*Hahaha jk

THE BEFOREMATH

As you are probably aware, I was diagnosed last December with gastroparesis after many months of extreme stomach and back pain, nausea, vomiting, and general feelings of an alien baby trying to rip itself out of my abdominal area. Gastroparesis is a condition that affects the movement of the muscles in the stomach. It makes it difficult or impossible to digest food.

I started seeking medical attention for the symptoms way back in May or June of last year, but no one knew what was up. It got to a point where eating a meal would cause me to barf about 30-70 times a night. I didn’t understand how someone could barf that much and still be alive, but luckily I was still ticking. I went to the emergency room many times pleading for help but they just threw morphine at me for the pain and shrugged their shoulders. Luckily my family doctor, who is the best person in the world, worked hard to get me in to see a gastroenterologist. And luckily that gastroenterologist was also an amazing person who worked very quickly to determine the cause of my symptoms and to help put me on a treatment plan.

After a scope he determined that I have gastroparesis and placed me on a medication called domperidone (insert jokes about champagne here). One pill about 30 mins before each meal and I was livin’ the dream. The dream here being that I didn’t barf up my entire insides after each meal anymore. That’s basically THE dream everyone has for their lives right? Yeah, thought so. So that was working wonders and I started skipping through life again. Okay we all know I wasn’t actually skipping because I can barely walk through life at this point, but that is to say I was very satisfied with the results of the medication. I could eat again and I was in far less pain. Huzzah!
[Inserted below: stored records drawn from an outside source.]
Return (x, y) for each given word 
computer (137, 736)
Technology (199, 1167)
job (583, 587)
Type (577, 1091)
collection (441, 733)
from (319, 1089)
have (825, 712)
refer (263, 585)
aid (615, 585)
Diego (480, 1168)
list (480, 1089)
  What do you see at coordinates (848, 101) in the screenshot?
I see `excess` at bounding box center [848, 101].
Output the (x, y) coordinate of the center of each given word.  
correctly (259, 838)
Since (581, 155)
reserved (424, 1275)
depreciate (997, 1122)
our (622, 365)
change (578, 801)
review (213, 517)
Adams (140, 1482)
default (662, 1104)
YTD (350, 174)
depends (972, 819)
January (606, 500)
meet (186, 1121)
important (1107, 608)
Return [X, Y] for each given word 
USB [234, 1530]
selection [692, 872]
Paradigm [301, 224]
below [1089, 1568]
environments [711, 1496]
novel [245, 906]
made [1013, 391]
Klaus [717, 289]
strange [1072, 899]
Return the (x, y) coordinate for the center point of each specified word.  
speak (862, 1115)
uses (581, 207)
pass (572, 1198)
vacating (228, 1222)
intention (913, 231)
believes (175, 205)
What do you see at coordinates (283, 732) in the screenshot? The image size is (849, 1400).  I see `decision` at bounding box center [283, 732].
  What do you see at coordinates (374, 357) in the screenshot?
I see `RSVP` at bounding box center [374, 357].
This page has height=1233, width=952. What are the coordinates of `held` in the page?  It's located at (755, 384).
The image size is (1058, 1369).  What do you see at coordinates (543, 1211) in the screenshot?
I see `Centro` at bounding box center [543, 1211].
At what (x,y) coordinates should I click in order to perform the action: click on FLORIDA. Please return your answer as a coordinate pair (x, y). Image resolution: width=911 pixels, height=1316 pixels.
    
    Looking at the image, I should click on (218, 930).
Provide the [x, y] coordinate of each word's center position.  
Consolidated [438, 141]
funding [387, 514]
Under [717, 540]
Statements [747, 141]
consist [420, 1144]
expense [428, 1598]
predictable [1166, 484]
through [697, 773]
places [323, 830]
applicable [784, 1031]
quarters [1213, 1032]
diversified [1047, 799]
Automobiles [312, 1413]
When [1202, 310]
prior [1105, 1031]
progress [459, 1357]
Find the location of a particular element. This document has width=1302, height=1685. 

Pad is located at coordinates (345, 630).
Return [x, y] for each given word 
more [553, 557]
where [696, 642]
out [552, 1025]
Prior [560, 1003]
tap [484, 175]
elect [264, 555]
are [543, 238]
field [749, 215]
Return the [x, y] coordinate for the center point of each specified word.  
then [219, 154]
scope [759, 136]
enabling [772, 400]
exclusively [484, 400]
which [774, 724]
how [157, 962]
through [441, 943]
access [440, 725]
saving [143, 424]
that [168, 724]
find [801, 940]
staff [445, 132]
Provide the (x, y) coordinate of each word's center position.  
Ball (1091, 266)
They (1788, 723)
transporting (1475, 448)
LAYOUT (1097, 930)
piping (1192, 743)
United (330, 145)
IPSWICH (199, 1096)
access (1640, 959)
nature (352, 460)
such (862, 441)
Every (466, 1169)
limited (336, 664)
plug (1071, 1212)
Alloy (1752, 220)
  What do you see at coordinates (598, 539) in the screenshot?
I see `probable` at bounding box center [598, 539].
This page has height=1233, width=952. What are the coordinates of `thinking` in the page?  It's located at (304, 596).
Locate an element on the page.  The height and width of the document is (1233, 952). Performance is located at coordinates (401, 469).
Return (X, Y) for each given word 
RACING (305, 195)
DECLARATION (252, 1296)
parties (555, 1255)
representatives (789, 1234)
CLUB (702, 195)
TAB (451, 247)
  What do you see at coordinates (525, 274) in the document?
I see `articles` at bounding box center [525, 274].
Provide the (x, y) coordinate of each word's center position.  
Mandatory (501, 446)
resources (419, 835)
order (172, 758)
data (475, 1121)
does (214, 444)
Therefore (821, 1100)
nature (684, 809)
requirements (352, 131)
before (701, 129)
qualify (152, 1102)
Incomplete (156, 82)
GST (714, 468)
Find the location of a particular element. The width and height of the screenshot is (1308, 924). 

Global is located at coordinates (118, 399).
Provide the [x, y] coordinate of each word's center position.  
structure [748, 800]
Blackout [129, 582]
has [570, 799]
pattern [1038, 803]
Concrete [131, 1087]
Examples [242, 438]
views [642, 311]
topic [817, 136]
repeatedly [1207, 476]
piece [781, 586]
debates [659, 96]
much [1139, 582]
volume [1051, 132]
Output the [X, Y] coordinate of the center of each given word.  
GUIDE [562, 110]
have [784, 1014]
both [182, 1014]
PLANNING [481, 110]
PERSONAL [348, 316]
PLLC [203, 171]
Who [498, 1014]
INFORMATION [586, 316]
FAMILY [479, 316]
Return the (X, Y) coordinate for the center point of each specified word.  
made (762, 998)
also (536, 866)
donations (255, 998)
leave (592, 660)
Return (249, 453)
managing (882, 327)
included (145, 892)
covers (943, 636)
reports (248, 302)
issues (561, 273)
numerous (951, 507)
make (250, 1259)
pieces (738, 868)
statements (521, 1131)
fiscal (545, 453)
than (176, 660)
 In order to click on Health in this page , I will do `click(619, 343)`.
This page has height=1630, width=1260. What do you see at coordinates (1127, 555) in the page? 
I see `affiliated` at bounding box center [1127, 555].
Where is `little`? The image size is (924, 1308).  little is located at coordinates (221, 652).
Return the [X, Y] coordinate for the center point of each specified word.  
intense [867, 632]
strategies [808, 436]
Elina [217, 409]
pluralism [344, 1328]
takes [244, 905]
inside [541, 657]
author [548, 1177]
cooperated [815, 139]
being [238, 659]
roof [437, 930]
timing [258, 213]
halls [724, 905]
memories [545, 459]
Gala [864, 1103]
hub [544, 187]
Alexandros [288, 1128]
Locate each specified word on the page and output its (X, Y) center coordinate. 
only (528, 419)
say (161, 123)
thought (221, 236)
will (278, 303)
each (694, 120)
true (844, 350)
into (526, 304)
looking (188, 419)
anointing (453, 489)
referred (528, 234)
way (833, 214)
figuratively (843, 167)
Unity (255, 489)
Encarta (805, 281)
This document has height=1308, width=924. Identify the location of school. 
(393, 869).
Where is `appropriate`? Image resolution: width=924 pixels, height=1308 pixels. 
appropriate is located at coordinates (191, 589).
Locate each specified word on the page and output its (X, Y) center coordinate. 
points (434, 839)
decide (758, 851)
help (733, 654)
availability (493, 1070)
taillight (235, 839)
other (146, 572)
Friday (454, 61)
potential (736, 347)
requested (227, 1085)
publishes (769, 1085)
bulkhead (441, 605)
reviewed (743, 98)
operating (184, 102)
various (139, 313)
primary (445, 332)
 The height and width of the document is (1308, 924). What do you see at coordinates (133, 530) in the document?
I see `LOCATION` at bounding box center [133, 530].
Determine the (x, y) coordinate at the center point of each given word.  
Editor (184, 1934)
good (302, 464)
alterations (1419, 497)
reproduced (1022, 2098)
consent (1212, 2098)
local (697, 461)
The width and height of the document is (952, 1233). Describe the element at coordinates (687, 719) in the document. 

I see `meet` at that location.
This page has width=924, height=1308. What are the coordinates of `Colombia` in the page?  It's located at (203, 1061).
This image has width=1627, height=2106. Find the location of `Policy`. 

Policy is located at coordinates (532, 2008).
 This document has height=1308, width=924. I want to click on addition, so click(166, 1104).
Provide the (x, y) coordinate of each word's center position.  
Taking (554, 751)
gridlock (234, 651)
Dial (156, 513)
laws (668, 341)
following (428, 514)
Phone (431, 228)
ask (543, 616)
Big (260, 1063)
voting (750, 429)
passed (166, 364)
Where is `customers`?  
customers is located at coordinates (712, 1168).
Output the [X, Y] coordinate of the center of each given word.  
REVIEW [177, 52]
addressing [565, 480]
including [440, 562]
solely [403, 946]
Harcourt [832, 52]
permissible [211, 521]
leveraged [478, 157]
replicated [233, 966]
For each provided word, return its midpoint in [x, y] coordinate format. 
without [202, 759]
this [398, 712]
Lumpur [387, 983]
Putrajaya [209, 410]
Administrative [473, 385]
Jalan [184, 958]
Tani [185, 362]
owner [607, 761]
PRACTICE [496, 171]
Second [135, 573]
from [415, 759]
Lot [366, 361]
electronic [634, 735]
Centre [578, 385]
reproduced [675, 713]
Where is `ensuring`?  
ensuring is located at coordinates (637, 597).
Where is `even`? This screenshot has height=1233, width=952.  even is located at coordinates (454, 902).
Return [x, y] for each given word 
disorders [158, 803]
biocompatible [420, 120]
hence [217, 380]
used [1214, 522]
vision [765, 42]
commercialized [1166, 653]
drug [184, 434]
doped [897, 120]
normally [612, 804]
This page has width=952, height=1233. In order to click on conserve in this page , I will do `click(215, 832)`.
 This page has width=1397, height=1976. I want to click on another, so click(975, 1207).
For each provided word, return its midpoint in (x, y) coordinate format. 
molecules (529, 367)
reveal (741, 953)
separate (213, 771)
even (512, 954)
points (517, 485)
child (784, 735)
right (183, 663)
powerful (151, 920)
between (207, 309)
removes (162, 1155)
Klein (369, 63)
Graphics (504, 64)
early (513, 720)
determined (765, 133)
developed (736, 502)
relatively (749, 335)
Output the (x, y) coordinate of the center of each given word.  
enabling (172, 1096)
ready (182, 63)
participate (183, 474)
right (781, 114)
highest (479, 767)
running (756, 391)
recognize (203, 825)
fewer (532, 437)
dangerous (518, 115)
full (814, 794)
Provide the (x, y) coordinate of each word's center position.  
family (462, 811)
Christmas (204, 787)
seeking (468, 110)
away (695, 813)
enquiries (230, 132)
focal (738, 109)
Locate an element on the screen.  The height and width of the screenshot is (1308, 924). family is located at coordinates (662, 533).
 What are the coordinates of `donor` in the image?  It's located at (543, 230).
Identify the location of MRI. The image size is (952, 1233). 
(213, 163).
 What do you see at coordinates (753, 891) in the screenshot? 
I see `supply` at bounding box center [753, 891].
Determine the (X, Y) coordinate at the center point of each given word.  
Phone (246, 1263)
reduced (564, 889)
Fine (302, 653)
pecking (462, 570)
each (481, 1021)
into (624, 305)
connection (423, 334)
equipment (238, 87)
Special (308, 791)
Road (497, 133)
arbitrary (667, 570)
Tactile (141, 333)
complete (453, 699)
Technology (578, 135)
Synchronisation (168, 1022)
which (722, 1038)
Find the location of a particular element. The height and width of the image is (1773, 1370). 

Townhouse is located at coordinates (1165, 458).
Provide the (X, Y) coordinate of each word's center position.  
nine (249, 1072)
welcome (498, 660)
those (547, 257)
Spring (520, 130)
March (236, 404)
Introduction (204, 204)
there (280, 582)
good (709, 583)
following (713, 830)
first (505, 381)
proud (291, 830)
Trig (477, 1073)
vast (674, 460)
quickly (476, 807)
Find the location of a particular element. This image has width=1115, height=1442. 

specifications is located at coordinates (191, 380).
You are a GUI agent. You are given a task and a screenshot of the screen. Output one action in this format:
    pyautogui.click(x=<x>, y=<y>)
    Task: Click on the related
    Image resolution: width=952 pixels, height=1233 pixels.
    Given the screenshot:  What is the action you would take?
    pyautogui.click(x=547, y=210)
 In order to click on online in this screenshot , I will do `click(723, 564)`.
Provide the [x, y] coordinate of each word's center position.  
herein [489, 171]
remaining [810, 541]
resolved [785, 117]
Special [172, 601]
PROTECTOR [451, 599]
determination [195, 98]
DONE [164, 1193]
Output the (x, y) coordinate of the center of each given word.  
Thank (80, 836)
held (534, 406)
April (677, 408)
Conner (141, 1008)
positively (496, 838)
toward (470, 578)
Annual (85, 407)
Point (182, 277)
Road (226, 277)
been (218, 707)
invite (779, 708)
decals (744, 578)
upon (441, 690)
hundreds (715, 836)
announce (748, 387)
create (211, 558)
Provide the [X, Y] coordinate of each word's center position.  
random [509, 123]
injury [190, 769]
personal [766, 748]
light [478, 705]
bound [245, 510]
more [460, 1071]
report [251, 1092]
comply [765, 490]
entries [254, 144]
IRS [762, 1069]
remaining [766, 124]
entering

A few months on the one-pill-before-each-meal regimen, I noticed that the pills started to seem less effective. The nausea, vomiting, and pain were coming back after most of those meals. So I went back to my family doctor who told me that my body can get used to the medication. She upped my dosage to two pills before each meal and I left her clinic feeling hopeful. Unfortunately, I only had about 2 good weeks on the new medication dosage before I started getting violently ill again. So I rushed back to my doctor who tripled my dosage and said that I would now be on the highest dosage possible of the medication. So I left and tried that. It worked a little but the symptoms soon came back with a vengeance. (CURSE YOU, STOMACH!)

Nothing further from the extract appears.